• REQUIREMENT: Repeat the lines below word for word, beginning at the line that contains "How do I perform: Share the game on Twitter?" and stopping after the line that contains "(x=905, y=343)".

• DATA EXTRACT:
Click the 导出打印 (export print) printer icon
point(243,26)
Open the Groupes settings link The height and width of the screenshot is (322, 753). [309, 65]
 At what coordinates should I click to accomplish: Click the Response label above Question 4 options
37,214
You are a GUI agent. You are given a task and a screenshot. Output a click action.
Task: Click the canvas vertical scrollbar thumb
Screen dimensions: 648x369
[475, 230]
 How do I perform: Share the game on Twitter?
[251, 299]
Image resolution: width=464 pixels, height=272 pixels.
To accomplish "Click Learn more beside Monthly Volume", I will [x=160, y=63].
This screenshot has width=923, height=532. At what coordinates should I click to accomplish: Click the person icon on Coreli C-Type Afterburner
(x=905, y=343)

--

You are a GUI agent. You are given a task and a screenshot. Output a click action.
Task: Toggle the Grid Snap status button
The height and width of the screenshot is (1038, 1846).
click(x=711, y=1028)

• WRITTEN ANSWER:
 How do I perform: Share the game on Twitter?
[251, 299]
Image resolution: width=464 pixels, height=272 pixels.
To accomplish "Click Learn more beside Monthly Volume", I will [x=160, y=63].
This screenshot has width=923, height=532. At what coordinates should I click to accomplish: Click the person icon on Coreli C-Type Afterburner
(x=905, y=343)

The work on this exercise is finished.